Critical-care coding for the hospitalist click for large version
Table 1. Critical-care coding for the hospitalist
Two available codes:
99291:
Critical care, evaluation and management of the critically ill or critically injured patient: first 30-74 minutes. It is reported only once per day, per physician or group member of the same specialty.
+99292: Critical care, evaluation and management of the critically ill or critically injured patient: each additional 30 minutes (list separately in addition to code for primary service). Categorized as an “add on” code, it must be reported on the same invoice as its “primary” code, 99291. Multiple units of code 99292 can be reported per day per physician/group (see Table 1).

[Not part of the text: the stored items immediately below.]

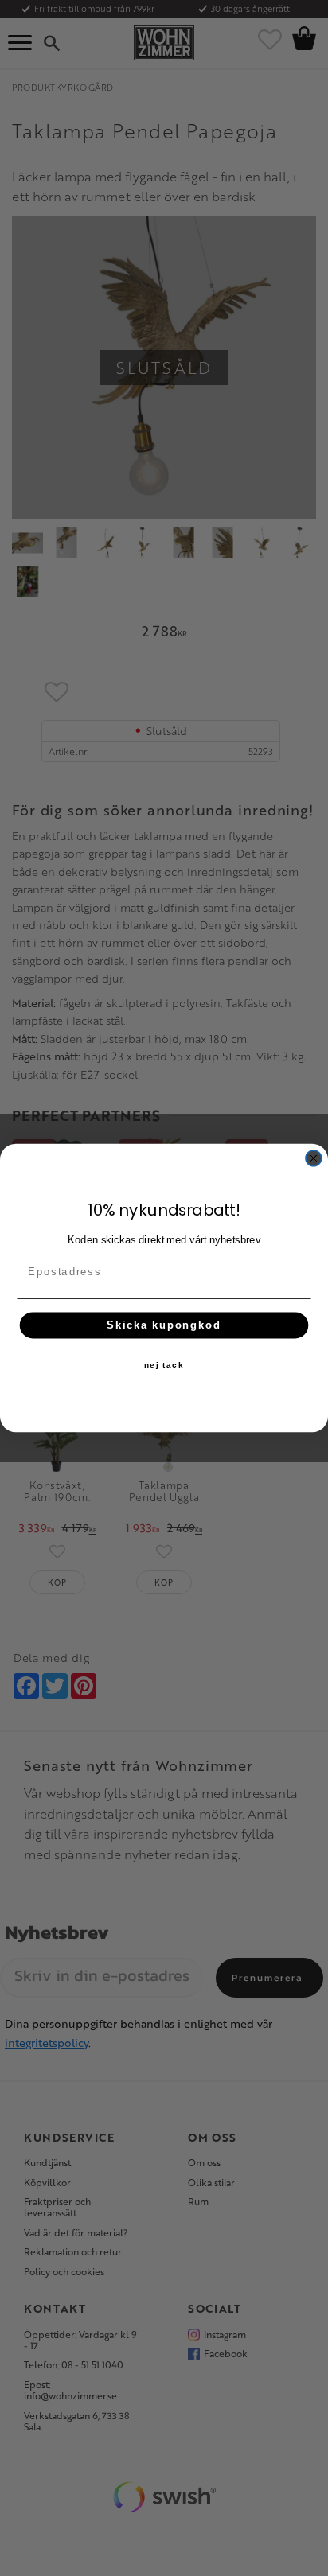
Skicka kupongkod (164, 1325)
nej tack (164, 1365)
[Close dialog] (314, 1158)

Critical-care time constitutes bedside time and time spent on the patient’s unit/floor where the physician is immediately available to the patient. Also count physician time associated with the performance and/or interpretation of labs, diagnostic studies, and procedures inherent to the provision of critical care:
  • Cardiac output measurements (93561, 93562);
  • Chest X-rays (71010, 71015, 71020);
  • Pulse oximetry (94760, 94761, 94762);
  • Blood gases and interpretation of data stored in computers (e.g. ECGs, blood pressures, hematologic data [99090]);
  • Gastric intubation (43752, 91105);
  • Temporary transcutaneous pacing (92953);
  • Ventilation management (94002-94004, 94660, 94662); and
  • Vascular access procedures (36000, 36410, 36415, 36591, 36600).5
Other separately billable services or procedures cannot be added to critical-care time. A notation in the medical record is highly recommended (e.g. “central-line insertion is not included as critical-care time”) for validation to prevent payor inquiries. Do not count time associated with indirect care provided outside of the patient’s unit/floor (e.g. reviewing data or calling the family from the office) toward critical-care time. Activities on the floor/unit that do not directly contribute to patient care or management (e.g. review of literature, teaching rounds) cannot be counted toward critical-care time.